Nur wer wirklich fit ist, darf mit zur WM (12. Juni – 13. Juli). Insgesamt 23 der begehrten Tickets hat Löw zu vergeben. Am 2. Juni läuft die Nominierungs-Frist des Weltverbandes FIFA ab. Zuvor will der DFB-Coach am 8. Juni sein vorläufiges WM-Aufgebot benennen.
Müller mit Muskelfaserriss
“Die Worte des Bundestrainers sind bei den Spielern positiv angekommen. Jeder muss sich bewusst sein, dass es jetzt los geht. Wir haben große Ziele bei der WM. Da spielt es keine Rolle, was man vorher erreicht hat”, erklärte Lahm in Stuttgart (Video zur Pressekonferenz).
Knapp 100 Tage vor dem WM-Start testet die deutsche Nationalmannschaft am Neckar gegen Chile (Mittwoch ab 20:45 Uhr im Liveticker bei eurosport.yahoo.de). Der Konkurrenzkampf um die WM-Tickets ist eröffnet, die Tür für neue Spieler nach Aussage von Löw weit offen. Dabei stehen die Stammspieler bereits fest.
Löw wird in Brasilien auf den kompletten Bayern-Block zurückgreifen, der bis auf Müller in Stuttgart am Start ist. Müller laboriert an einem Muskelfaserriss im rechten Oberschenkel, dürfte sich aber in den nächsten Tagen wieder beim FC Bayern zurückmelden.
Hummels’ Kampf um Brasilien
Müller sowie seine sechs Teamkollegen sind gesetzt. Während die Dortmunder Profis immer wieder Verletzungspech hatten, steht der Bayern-Block bereit. Neben Müller können Lahm, Schweinsteiger Neuer, Götze, Boateng und Kroos bereits ihre WM-Koffer packen.
Die sieben Triple-Sieger sind sicher dabei. Hinzu kommen Klose, Özil und Mertesacker, die ebenfalls sicher für Brasilien planen können. Gute Chancen rechnen sich Hummels, Reus, Schürrle, Schmelzer, Weidenfeller, Adler, Podolski, Großkreutz und Lars Bender aus.
BVB-Profi Mats Hummels kämpft nach seiner langen Verletzung im Moment um den Anschluss, aber der Innenverteidiger dürfte im Hinblick auf die WM nicht zu ersetzen sein. Größter Gewinner ist Kevin Großkreutz, der durch seine Flexibilität überzeugt.
WM-Zug bereits abgefahren
Nach drei Jahren Pause kehrt er am Mittwoch gegen Chile zurück in den DFB-Kader. Während Lahm wieder im defensiven Mittelfeld spielt, besetzt Großkreutz die rechte Außenverteidger-Position. “Ich will zur WM”, stellte der Dortmunder klar.
Das wollen auch Sami Khedira und Ilkay Gündogan. Beide zählen zu den Wackelkandidaten neben Gomez, Höwedes, Kruse, Sam, Draxler, Sven Bender und Jansen. Während Khedira große Fortschritte macht, ist der Gesundheitszustand von Gündogan weiterhin unklar.

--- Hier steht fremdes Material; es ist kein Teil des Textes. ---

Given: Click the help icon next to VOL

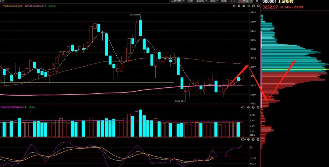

“Ich kann im Moment nichts Genaueres sagen”, so Löw, nachdem er zum aktuellen Zustand von Gündogan befragt wurde. Für den defensiven Mittelfeldmann dürfte der WM-Zug abgefahren sein, denn in dieser Saison wird er wahrscheinlich kein Spiel mehr bestreiten.
Lasogga fällt verletzt aus
Geringe Chancen stellt Löw den vier Neulingen Lasogga, Hahn, Ginter und Mustafi in Aussicht. Das Quartett soll frischen Wind ins Team bringen – mehr nicht.
Stürmer-Neuling Pierre-Michel Lasogga hatte zudem Riesenpech. Der Hamburger zog sich im Abschlusstraining eine Muskelverhärtung im Oberschenkel zu und brach die Einheit ab. Das bestätigte Manager Oliver Bierhoff. “Lasogga hat sich leider verletzt und fällt aus”, sagte Bierhoff.
Westermann, Zieler und Volland können von der WM allenfalls nur träumen. Keine Chance auf Brasilien haben ter Stegen, Badstuber, Hunt, Kießling, Rolfes, Reinartz, Wollscheid, Holtby, Nicolai Müller und Neustädter. Während der Bayern-Block um den Titel kämpft, werden sich diese Spieler die WM zu Hause anschauen.